Oleh: Egi Purnomo Aji

(Internship Advokat Konstitusi)

Hakikat Kedudukan Lembaga Kejaksaan RI

Upaya untuk memahami dan menempatkan kedudukan kejaksaan dalam struktur ketatanegaraan jika ditinjau dari teori Montesquieu perihal pemisahan kekuasaan (separation of powers) tidaklah mudah. Karena akan muncul pelbagai persoalan terkait dengan apakah Kejaksaan Republik Indonesia sebagai sebuah lembaga eksekutif atau yudikatif. Dalam Undang-Undang Nomor 16 tahun 2004 tentang Kejaksaan, Pasal 2 Ayat (1) dan ayat (2) menginterpretasikan sebuah ambiguitas “Polyinterpretable” (bermakna ganda).
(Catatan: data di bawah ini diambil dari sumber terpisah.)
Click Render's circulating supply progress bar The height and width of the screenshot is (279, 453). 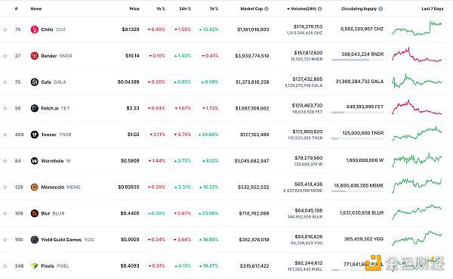[x=357, y=60]
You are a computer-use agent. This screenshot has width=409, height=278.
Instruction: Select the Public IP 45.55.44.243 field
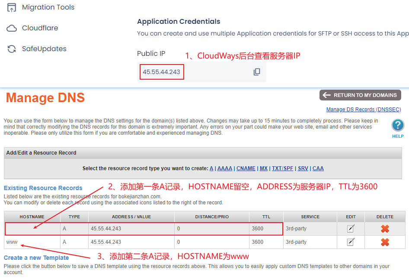(162, 72)
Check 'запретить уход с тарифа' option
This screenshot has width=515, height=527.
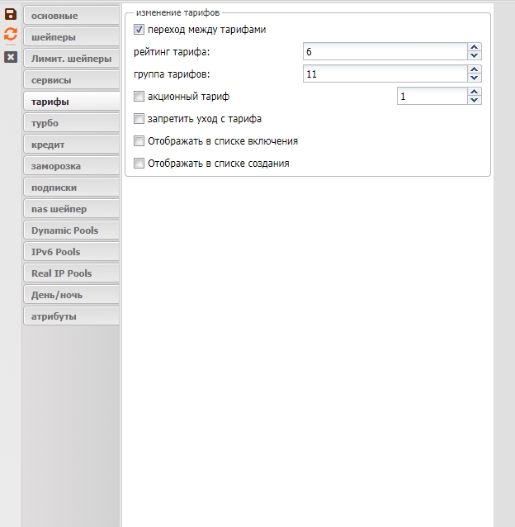point(139,119)
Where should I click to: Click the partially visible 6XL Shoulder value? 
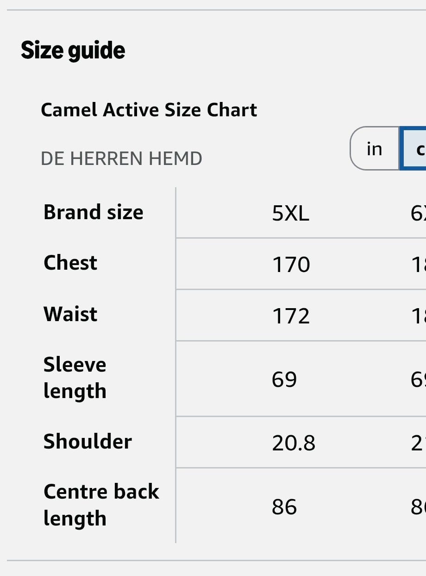[418, 443]
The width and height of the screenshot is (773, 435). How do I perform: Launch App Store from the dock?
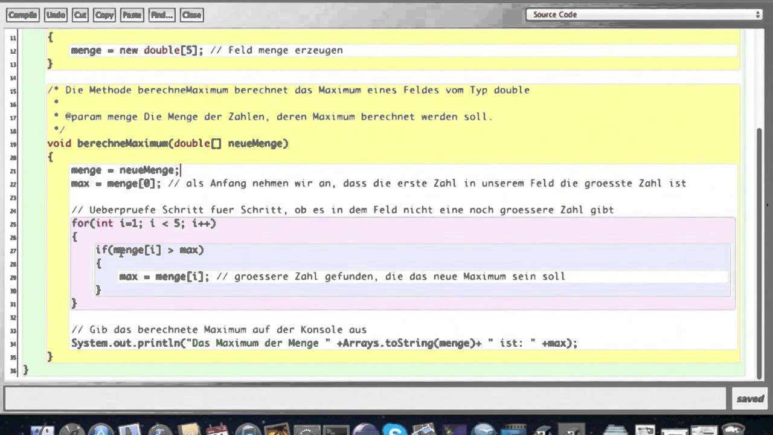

Atau dengan kata lain, dual obligation (kedudukan kejaksaan di satu sisi sebagai penegak hukum yang merdeka, dan di sisi lain sebagai bagian dari eksekutif, inilah yang pada akhirnya mengakibatkan rechtsonzekerheid (ketidakpastian hukum) di kalangan penegak hukum terlebih justitiabelen (pencari keadilan) yang menjalani proses pemeriksaan & penuntutan Jaksa di bawah jaksa agung. Menimbulkan keraguan masyarakat mengenai objektivitas kejaksaan dalam mengambil keputusan penting, terkait penanganan pelbagai perkara yang menyangkut kepentingan pemerintah. Jika kedudukan kejaksaan sebagai lembaga pemerintahan dikaitkan dengan kewenangan kejaksaan dalam melakukan kekuasaan negara di bidang penuntutan secara merdeka, di sini dapat terjadi kontradiksi dalam pengaturannya.